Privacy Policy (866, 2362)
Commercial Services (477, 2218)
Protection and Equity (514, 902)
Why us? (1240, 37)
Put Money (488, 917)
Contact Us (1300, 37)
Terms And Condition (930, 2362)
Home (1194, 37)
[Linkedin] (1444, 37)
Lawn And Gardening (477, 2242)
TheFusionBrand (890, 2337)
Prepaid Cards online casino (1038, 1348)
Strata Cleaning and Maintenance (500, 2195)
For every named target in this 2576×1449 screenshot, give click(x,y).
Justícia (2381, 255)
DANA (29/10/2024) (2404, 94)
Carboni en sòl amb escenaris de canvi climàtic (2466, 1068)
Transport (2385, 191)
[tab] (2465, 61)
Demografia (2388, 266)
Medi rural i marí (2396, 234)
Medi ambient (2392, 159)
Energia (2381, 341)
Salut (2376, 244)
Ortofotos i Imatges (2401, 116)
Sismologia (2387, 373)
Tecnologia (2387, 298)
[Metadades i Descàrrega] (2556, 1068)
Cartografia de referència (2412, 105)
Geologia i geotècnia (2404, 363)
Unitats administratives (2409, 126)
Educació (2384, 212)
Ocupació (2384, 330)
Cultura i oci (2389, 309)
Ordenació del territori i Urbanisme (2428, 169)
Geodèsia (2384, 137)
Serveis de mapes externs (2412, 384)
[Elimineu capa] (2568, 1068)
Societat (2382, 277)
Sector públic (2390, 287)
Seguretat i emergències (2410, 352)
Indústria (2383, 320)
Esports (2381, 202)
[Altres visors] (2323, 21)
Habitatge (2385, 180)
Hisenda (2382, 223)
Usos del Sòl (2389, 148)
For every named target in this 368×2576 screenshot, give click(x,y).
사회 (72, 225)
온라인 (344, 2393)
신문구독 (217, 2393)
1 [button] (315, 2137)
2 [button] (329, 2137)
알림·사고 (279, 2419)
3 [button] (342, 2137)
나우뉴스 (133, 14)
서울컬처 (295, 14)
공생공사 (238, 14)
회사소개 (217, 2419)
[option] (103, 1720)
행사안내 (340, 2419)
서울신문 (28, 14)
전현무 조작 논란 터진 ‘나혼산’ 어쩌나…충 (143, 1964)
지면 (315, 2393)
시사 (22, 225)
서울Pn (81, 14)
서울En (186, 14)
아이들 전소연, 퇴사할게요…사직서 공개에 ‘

______________________________

INSTRUCTIONS FOR THE TASK → Report how many lines of the listing hold the word "click", with nothing but the number.

WRITTEN RESPONSE → 2